Exercise directions: The pictures must be left out, while the rest of the data is copied exactly.
· · ·
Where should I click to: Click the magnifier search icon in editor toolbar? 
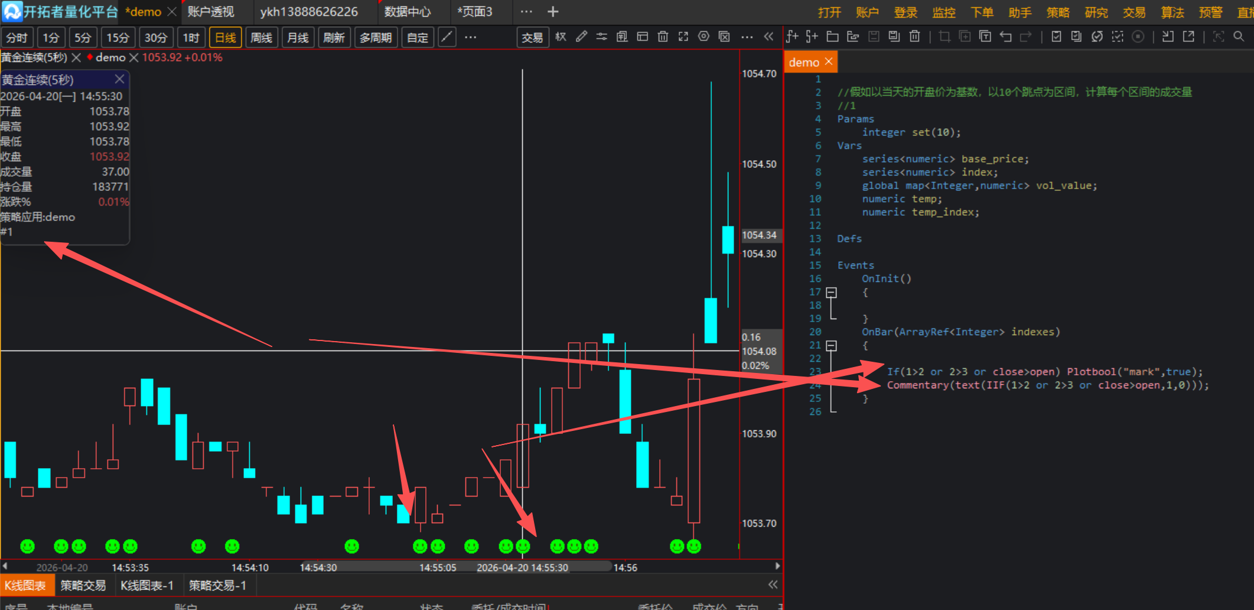click(x=1239, y=37)
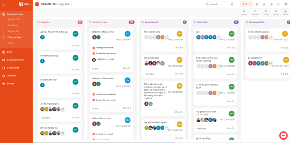Click the hamburger menu icon
The image size is (290, 143).
[x=4, y=4]
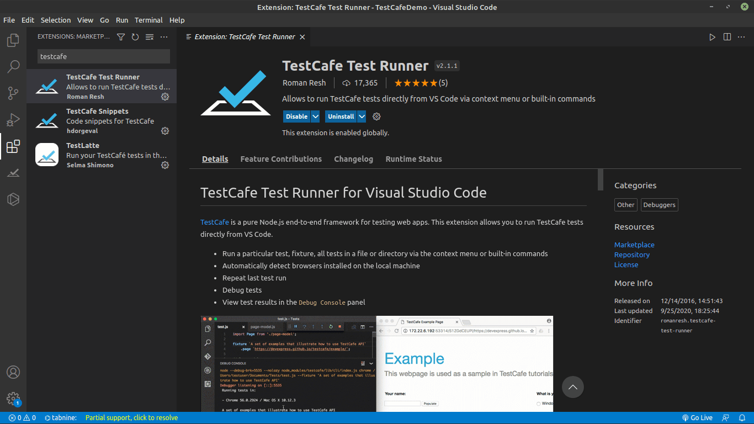Open the Terminal menu
Screen dimensions: 754x424
coord(148,20)
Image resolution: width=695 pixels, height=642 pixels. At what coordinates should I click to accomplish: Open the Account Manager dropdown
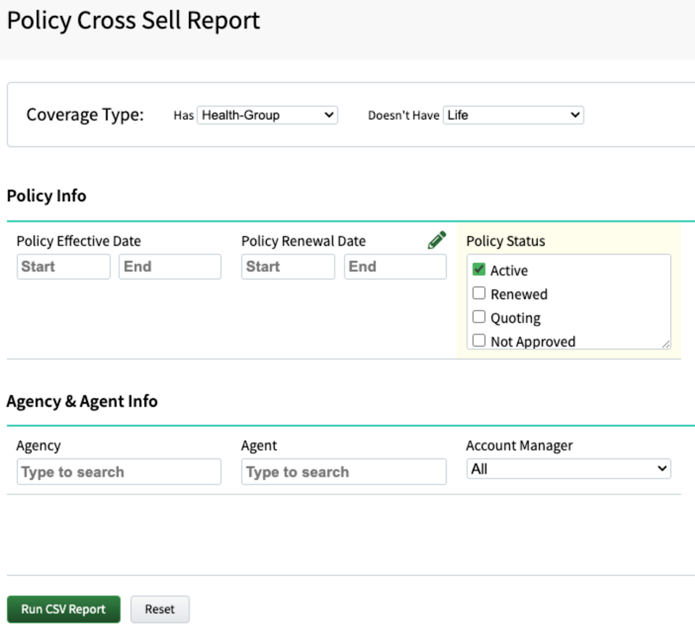coord(568,469)
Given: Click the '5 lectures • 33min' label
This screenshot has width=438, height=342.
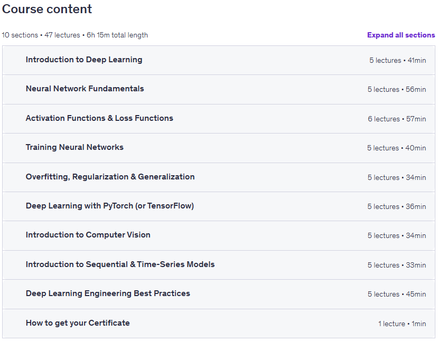Looking at the screenshot, I should 397,265.
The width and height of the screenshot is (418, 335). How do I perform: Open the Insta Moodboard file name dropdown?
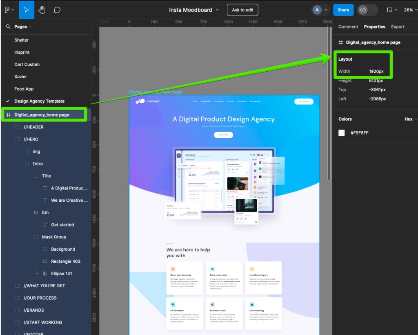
· · ·
Output of the exercise:
Where should I click to: Click the magnifier search icon in editor toolbar? 
click(x=1239, y=37)
Click the hamburger menu icon
The image size is (290, 143).
[x=4, y=4]
Open the Terminal menu
Screen dimensions: 754x424
coord(148,20)
Image resolution: width=695 pixels, height=642 pixels. At what coordinates should I click to accomplish: Open the Account Manager dropdown
coord(568,469)
Given: Click the '5 lectures • 33min' label
This screenshot has width=438, height=342.
Looking at the screenshot, I should 397,265.
The width and height of the screenshot is (418, 335). How do I perform: Open the Insta Moodboard file name dropdown?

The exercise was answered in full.